Top of EXERCISE INPUTS

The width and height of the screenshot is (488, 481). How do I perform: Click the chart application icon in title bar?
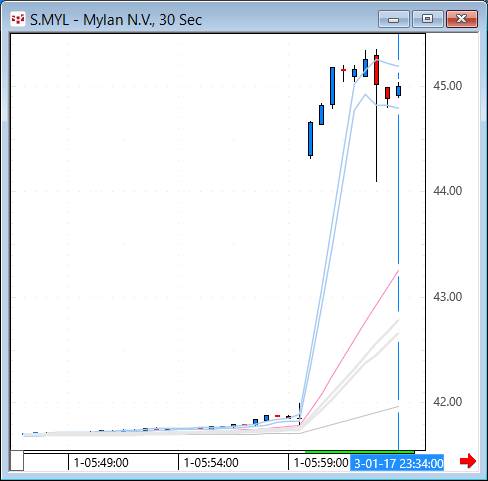coord(18,19)
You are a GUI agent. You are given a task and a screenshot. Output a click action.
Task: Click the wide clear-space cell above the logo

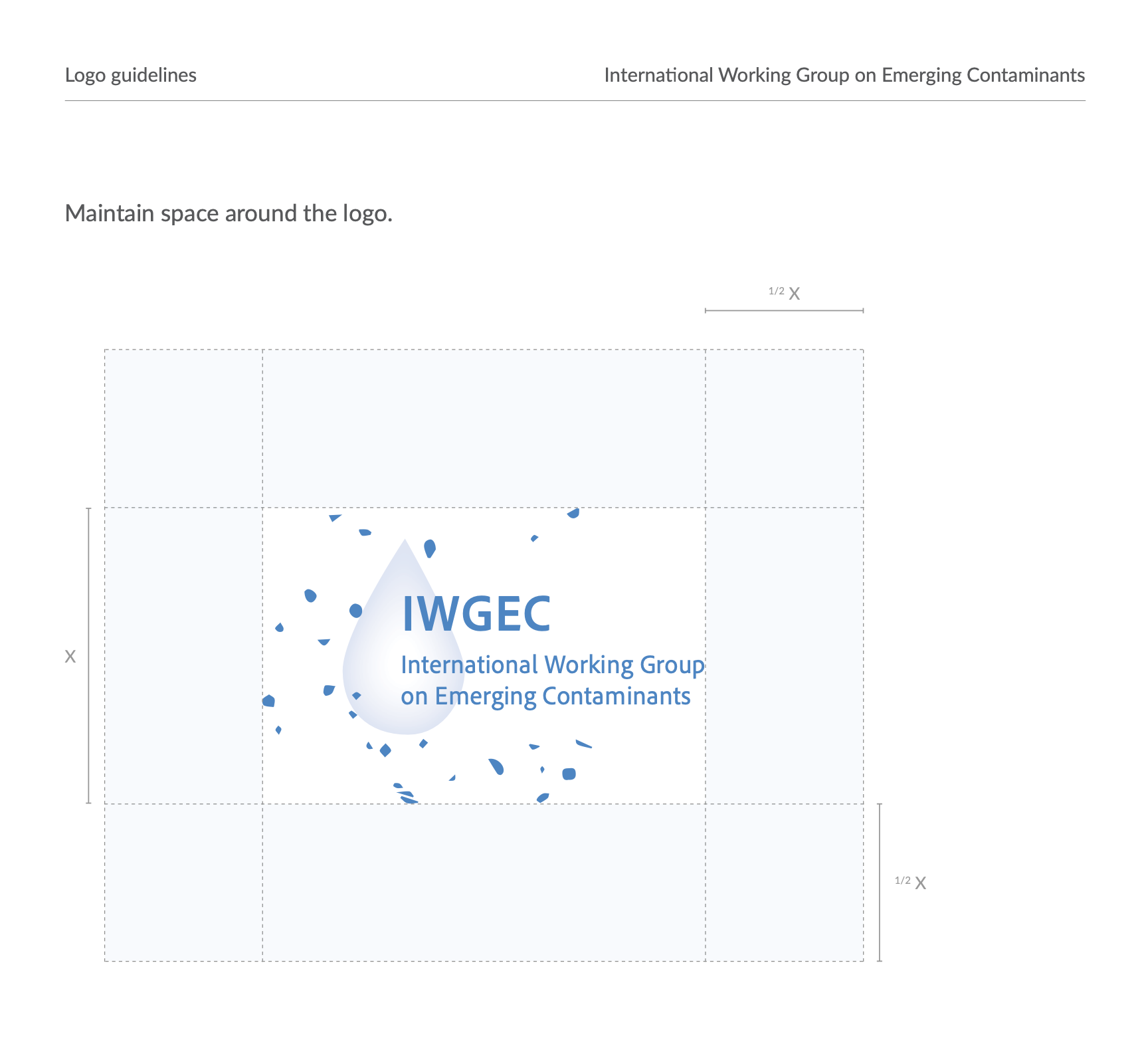pos(484,429)
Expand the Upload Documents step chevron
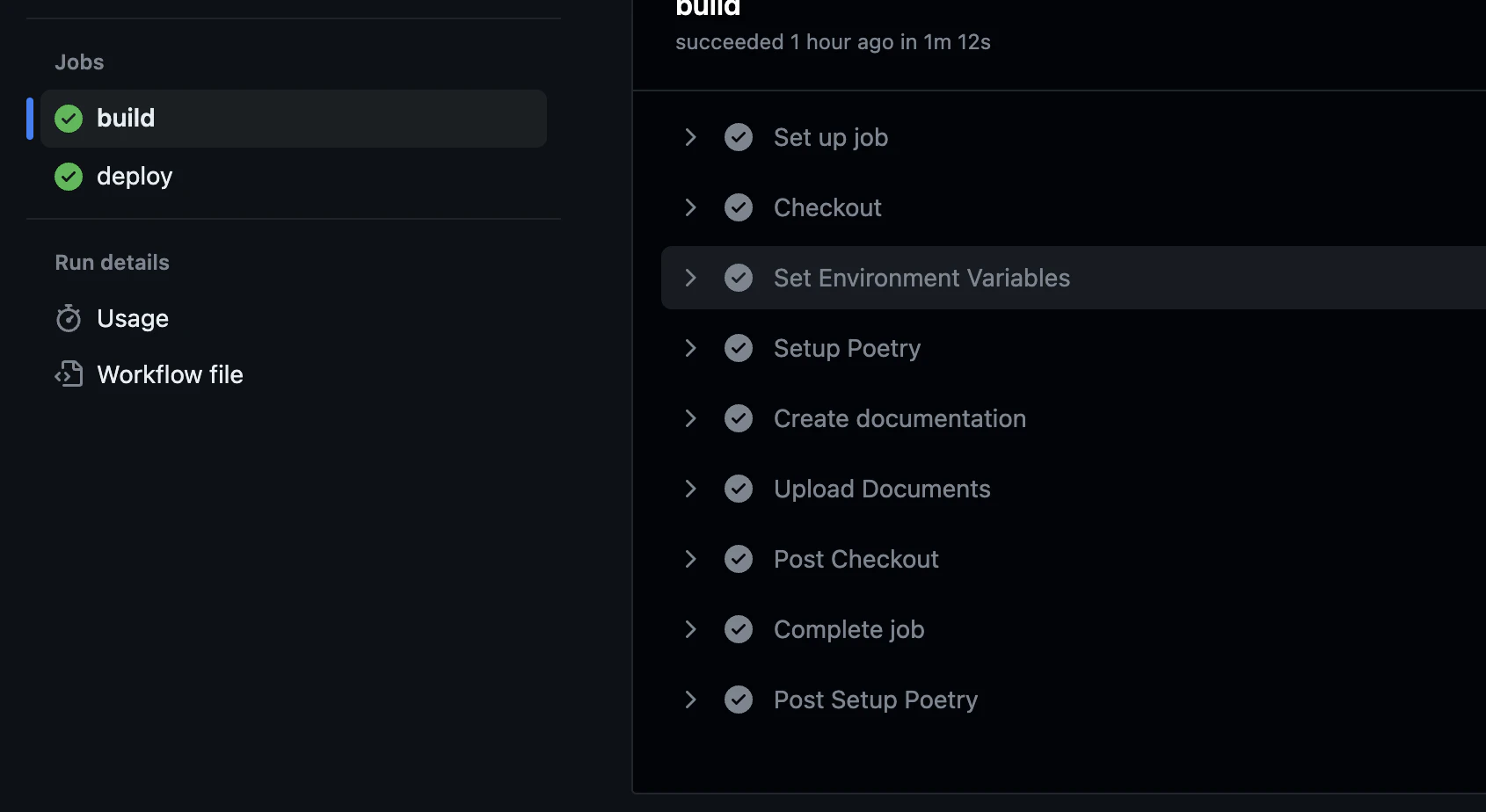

Bottom of EXERCISE INPUTS

§ **WORK TASK**
Word for word, reproduce the material above and omit each image.

§ **RESPONSE BELOW**
The width and height of the screenshot is (488, 481). How do I perform: Click the chart application icon in title bar?
coord(18,19)
You are a GUI agent. You are given a task and a screenshot. Output a click action.
Task: Click the wide clear-space cell above the logo

pos(484,429)
Expand the Upload Documents step chevron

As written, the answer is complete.